Penalty charged by a steamship line or rail when an intermodal container is held beyond the free time at a port or terminal.
What it is
Demurrage is a penalty fee charged by a steamship line (ocean carrier) or rail carrier when a container is held at the port or terminal beyond the contractually free time. Standard free time at US container ports runs 4–7 days; demurrage rates range $75–$500 per day per container depending on the steamship line, the port, and how many days over.
In intermodal terminology, "detention" refers to the same concept applied to a container held outside the terminal — sitting at a warehouse past free time — while "demurrage" applies inside the terminal.
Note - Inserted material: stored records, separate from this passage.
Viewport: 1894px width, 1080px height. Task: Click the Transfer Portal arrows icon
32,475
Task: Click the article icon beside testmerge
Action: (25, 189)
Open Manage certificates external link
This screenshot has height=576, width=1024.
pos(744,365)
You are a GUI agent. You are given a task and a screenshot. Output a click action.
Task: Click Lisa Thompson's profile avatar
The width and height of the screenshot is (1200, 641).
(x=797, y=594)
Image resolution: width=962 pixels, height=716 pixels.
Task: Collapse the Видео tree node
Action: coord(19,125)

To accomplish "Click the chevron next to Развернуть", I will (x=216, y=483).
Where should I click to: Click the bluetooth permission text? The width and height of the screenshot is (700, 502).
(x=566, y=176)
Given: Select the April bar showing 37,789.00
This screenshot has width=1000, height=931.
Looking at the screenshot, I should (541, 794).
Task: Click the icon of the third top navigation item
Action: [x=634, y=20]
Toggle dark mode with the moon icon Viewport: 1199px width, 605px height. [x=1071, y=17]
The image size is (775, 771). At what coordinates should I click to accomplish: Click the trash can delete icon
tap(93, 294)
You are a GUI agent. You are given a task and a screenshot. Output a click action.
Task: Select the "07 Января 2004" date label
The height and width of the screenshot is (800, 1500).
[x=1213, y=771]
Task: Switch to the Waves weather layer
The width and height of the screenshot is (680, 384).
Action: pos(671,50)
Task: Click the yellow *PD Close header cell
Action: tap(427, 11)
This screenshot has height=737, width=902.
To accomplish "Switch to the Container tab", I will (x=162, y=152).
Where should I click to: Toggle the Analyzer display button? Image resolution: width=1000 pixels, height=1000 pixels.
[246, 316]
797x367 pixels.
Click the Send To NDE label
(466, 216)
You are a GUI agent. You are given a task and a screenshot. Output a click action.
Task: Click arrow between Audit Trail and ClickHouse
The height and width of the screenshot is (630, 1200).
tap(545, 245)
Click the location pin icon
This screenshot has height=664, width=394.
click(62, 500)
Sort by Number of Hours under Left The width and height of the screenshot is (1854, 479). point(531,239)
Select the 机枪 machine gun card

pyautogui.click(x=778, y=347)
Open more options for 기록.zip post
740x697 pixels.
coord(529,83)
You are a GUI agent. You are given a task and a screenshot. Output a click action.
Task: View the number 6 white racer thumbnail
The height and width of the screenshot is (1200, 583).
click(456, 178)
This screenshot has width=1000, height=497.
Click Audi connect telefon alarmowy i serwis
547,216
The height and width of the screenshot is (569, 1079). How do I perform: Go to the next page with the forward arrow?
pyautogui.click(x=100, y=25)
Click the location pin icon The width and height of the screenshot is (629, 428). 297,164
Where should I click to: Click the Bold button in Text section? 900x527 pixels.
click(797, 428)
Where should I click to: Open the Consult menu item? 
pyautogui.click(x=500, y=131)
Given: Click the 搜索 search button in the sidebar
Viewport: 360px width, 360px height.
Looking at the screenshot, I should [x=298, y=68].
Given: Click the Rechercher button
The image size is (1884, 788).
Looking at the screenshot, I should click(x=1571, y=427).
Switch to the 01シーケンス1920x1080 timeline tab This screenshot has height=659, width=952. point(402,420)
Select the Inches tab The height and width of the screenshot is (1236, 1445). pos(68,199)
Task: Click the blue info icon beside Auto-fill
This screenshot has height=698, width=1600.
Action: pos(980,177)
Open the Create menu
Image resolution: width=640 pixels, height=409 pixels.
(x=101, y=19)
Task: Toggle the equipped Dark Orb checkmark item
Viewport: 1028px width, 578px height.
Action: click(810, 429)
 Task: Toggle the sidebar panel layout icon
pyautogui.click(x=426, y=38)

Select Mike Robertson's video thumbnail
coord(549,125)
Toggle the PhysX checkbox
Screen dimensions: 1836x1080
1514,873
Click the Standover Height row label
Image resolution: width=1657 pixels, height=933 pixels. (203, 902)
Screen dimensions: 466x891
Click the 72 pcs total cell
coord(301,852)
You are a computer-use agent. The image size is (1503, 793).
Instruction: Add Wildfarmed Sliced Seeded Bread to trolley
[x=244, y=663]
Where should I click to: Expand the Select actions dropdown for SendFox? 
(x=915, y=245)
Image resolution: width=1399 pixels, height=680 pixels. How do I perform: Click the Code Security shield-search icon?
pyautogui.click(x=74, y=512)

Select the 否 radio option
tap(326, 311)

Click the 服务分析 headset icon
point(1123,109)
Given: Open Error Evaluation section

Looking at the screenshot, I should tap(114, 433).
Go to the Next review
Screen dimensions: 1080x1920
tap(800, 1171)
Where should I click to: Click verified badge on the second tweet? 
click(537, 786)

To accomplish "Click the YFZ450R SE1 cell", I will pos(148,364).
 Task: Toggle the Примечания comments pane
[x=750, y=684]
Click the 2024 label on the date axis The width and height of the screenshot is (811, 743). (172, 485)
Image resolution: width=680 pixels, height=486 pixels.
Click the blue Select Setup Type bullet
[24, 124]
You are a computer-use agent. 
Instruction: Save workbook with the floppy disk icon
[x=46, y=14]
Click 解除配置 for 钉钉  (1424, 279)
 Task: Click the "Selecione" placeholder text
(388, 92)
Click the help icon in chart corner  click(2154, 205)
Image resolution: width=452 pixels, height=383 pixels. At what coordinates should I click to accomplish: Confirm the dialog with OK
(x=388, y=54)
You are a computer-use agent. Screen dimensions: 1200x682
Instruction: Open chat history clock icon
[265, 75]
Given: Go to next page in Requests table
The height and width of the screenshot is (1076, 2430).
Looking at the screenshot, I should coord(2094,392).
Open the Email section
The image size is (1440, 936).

Both stack up quickly when chassis availability slips, warehouse appointments push, or vessel schedules cascade. The Federal Maritime Commission (FMC) requires steamship lines to provide a clear demurrage/detention notice and a documented dispute process, but the burden of disputing falls on the carrier or BCO.
Why it matters for trucking finance
For drayage operators, demurrage is one of the largest non-revenue cost lines on the P&L. A container stuck 2 days over free time at $250 per day equals $500 in lost margin on a single move. Tracking free-time clocks per container is real operational work — and the absence of that tracking is one of the most common ways drayage operations quietly bleed margin month after month.
Demurrage disputes — when free time was extended because of vessel delays, weather events, or terminal congestion — can recover thousands per month, but only with documentation: vessel arrival proofs, terminal appointment logs, and chassis availability records. For non-drayage owner-operators (OTR, regional dry-van), demurrage is mostly irrelevant unless touching port operations.
Related terms
- Drayage — Short-distance trucking, typically the first or last leg of an intermodal move, hauling containers between port/rail and warehouses or consignees.
- Intermodal — Freight that travels in containers or trailers across multiple modes (truck + rail + ocean) without the freight itself being unloaded between modes.
- Detention Pay — Compensation paid to a carrier when loading or unloading takes longer than the contractually free time (typically 2 hours).